== Quoted text ==
I just couldn't find a good hook.
But like any proper muse, that good wife of mine came back with all new material. This week's episode: Don't Turn On The New Furnace.
Most people will only succumb to purchasing a new furnace after the old one completely shits the bed, and even then, only after the temperatures drop below 55F.
Our furnace was operating pretty much just fine, save for an irregular filter space. Which meant we were never getting 100% filter coverage. And that meant, the basement smells wafting up through our vents were a chronic issue for my wife. When the furnace experienced an operational hiccup last April, repaired with only a q-tip and some olive oil, a decision was forced - the Cadillac of furnaces with the uber-hepa-filter system, to be installed during summer's warmest months.
===
== Stored records ==
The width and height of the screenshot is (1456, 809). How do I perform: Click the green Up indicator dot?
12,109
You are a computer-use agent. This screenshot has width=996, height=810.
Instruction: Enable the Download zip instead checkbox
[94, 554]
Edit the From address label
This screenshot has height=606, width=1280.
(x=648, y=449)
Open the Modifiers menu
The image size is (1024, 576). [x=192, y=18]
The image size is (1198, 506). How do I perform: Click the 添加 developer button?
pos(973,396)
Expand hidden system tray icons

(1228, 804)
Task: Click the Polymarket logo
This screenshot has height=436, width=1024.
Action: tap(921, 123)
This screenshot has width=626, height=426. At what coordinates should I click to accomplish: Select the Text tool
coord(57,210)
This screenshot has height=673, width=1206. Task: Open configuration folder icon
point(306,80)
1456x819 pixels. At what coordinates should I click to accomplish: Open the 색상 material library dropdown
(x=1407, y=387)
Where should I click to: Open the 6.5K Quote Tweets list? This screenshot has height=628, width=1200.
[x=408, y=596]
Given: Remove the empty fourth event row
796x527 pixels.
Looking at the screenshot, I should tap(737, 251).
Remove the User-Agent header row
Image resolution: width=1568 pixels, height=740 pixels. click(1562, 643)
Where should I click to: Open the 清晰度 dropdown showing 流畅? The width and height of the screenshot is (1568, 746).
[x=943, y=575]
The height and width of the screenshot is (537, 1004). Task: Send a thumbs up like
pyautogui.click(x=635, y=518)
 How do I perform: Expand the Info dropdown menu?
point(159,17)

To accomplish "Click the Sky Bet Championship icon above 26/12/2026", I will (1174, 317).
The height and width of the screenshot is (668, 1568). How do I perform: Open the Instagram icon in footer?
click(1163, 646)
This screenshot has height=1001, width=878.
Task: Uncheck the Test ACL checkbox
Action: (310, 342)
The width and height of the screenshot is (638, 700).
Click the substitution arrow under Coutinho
===
- [Goals]
1. Retype the furnace passage word for word, starting at "Our furnace was" and ending at "summer's warmest months.".
2. Extend the passage about the new furnace, picking up right after its final sentence.

- [Answers for this exercise]
1.
Our furnace was operating pretty much just fine, save for an irregular filter space. Which meant we were never getting 100% filter coverage. And that meant, the basement smells wafting up through our vents were a chronic issue for my wife. When the furnace experienced an operational hiccup last April, repaired with only a q-tip and some olive oil, a decision was forced - the Cadillac of furnaces with the uber-hepa-filter system, to be installed during summer's warmest months.

2.
The installation itself posed a bit of a threat. What with all the industrial tape and epoxies required. In fact, my wife worried so much that she made plans to sleep at a friends house for that entire week. As it turns out, she stayed home and was only mildly affected with a bit of an itchy throat. Huge progress.*
Inching our way through the gauntlet of this home improvement project, we were feeling pretty good. All that was left was to turn that baby on. Crank it up. Find out exactly what Melba Toast was packing down there.
But the smells! Yes, we were told, there would be some initial smells. Internal coatings or what have you would need to burn off within the first couple of hours of use. Which meant, we'd wait.
The wife wanted to wait until she left town for the Thanksgiving holidays. Through all of October and most of November. No heat.
Until then, the plan was to just double sock it and throw on an extra afghan. Think of the money we'd save not using the $4000 dollar furnace we just bought.
Were it not for our neighbor - one of the two gas leak victims discovered - coming over to watch our kid this week, we'd still be living in a meat locker. She looked so sad and cold when we came home, bundled up under every blanket we own and maybe even a few bath towels. Empathy took over and my wife decided it was only right to apply the heat and suffer the consequences.
There was a smell. It was chemical-born for sure. And yet, here we all are, on the other side, warm, breathing easily and blogging about it.
Thanks honey. Keep up the good fodder. We'll all just wait for whatever comes next.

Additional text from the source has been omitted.